All songs of this film were composed by Shamir Tandon. The soundtrack album was released on 11 September 2004 and contains 8 tracks in Standard Edition and 12 tracks in Complete Edition. Zubeen Garg and Mahalakshmi Iyer were supposed to sing a song for the film, but, both were opted out because Zubeen had returned to his hometown in Assam from Mumbai to shoot for the film Mon Jaai and also to promote his next Assamese album Jantra.

Page 3 was the only Bollywood film soundtrack album to implement copy protection on compact disc.

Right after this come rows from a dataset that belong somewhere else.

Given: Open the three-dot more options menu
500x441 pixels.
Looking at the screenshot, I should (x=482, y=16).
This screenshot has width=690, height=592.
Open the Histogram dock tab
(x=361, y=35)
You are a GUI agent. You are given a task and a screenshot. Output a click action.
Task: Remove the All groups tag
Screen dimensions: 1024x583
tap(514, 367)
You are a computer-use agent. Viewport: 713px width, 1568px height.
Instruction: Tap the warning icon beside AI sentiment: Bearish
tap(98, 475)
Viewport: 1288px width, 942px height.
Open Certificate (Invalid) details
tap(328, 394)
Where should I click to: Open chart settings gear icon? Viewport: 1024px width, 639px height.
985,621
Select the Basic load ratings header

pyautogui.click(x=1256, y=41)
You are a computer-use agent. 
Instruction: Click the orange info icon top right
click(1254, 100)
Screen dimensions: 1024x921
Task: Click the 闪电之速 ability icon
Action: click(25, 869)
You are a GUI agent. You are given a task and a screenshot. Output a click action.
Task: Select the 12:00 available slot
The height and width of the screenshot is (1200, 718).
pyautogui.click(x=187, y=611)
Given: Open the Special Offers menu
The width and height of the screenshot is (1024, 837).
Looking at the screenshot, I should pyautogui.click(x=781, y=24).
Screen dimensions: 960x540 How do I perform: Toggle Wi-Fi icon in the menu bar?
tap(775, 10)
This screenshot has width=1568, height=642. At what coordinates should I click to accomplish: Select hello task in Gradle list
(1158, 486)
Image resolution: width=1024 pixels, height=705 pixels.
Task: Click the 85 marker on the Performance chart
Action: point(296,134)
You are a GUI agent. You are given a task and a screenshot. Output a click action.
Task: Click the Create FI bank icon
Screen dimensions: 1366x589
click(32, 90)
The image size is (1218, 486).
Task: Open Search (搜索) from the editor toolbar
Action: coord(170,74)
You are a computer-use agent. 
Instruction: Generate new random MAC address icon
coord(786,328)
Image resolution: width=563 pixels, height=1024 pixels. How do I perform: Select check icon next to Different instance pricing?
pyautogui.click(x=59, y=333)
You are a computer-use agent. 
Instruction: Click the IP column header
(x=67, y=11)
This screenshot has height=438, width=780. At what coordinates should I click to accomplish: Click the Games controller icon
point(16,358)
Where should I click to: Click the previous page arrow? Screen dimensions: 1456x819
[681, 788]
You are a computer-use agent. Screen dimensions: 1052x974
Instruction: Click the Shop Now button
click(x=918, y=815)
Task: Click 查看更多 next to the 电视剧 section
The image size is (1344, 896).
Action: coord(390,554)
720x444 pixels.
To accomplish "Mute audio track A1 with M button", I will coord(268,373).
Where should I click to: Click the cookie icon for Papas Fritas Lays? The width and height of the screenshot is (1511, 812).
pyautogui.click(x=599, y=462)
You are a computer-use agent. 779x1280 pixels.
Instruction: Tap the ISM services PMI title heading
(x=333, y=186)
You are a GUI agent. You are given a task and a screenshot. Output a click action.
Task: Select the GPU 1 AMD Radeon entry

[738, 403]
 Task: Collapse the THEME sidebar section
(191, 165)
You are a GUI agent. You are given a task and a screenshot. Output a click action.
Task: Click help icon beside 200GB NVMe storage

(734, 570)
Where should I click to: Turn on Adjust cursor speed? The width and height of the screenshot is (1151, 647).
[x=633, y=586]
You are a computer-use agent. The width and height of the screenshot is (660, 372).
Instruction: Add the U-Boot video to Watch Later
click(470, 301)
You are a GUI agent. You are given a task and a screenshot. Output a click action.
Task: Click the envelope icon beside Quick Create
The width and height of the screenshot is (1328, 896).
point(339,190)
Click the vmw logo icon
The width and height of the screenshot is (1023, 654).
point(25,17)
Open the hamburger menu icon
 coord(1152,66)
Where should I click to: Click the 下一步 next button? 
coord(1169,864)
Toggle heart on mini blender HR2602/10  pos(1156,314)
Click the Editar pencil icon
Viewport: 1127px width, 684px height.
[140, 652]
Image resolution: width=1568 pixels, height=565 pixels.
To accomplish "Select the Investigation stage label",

Most CD and DVD players won't read this disc and won't treat it as a CD-DA; however, it is possible to insert the disc into a personal computer and play the music via. propiretory software, but it can't be ripped the tracks from Copy Control CDs because it includes DRM, making it harder to rip the tracks to computer.

- Note
- Tracks 6 and 8 did not appear in the film.

- Note
- Tracks 6, 10 and 12 did not appear in the film.

Page 3 (Standard Edition)
| No. | Title | Singer(s) | Length |
|---|---|---|---|
| 1. | "Kitni Ajeeb" (Female Version) | Lata Mangeshkar |  |
| 2. | "Meri Wajood" | Adnan Sami |  |
| 3. | "Kuan Ma" | Sapna Awasthi, Blazze |  |
| 4. | "Yahaan Zindagi" | Shaan, Sagarika, Shabab Sahri |  |
| 5. | "Filmy Very Filmy" | Amit Kumar, Blazze |  |
| 6. | "Kitni Ajeeb" (Male Version) | Suresh Wadkar |  |
| 7. | "Mere Wajood" | Sadhana Sargam |  |
| 8. | "Kitni Ajeeb" (Sad Version) | Lata Mangeshkar |  |

Page 3 (A Complete Edition)
| No. | Title | Singer(s) | Length |
|---|---|---|---|
| 1. | "Kitni Ajeeb" (Female Version) | Lata Mangeshkar |  |
| 2. | "Meri Wajood" | Adnan Sami |  |
| 3. | "Kuan Ma" | Sapna Awasthi, Blazze |  |
| 4. | "Yahaan Zindagi" | Shaan, Sagarika, Shabab Sahri |  |
| 5. | "Filmy Very Filmy" | Amit Kumar, Blazze |  |
| 6. | "Kitni Ajeeb" (Male Version) | Suresh Wadkar |  |
| 7. | "Let's Dance" (Club Bolly Radio Mix) | David Bowie |  |
| 8. | "Jhoot Boliyan" (Dhol Mix) | Shabab Sabri |  |
| 9. | "Red Blood Women" (Celestrial Bhangra Mix) | Kylie Minogue |  |
| 10. | "Mere Wajood" | Sadhana Sargam |  |
| 11. | "Kitni Ajeeb" (Sad Version) | Lata Mangeshkar |  |
| 12. | "Huzzor-E-Ala" (Bonus Track) | Asha Bhosle, Abhijeet Bhattacharya |  |

==Box office==
The film opened to average opening but with positive word of mouth and raving reviews, it went on to do good business later and emerged a semi hit.

==Awards==
2005 National Film Awards (India)
- Golden Lotus Award - Best Film - Bobby Pushkarna and Kavita Pushkarna
- Silver Lotus Award - Best Screenplay - Nina Arora, Manoj Tyagi
- Silver Lotus Award - Best Editing - Suresh Pai

2005 Zee Cine Awards (India)
- Best Female Debut - Konkona Sen Sharma

- 51st Filmfare Awards

Won

- Best Screenplay – Nina Arora & Manoj Tyagi

Nominated

- Best Film – Bobby Pushkarna and Kavita Pushkarna
- Best Director – Madhur Bhandarkar
- Best Supporting Actress – Sandhya Mridul

==Death of Amit Ralli==
During principal photography, lead actor Amit Ralli died suddenly from jaundice due to hepatitis C. He was 26 at the time. He was replaced by Jai Kalra who made his Bollywood debut with this film.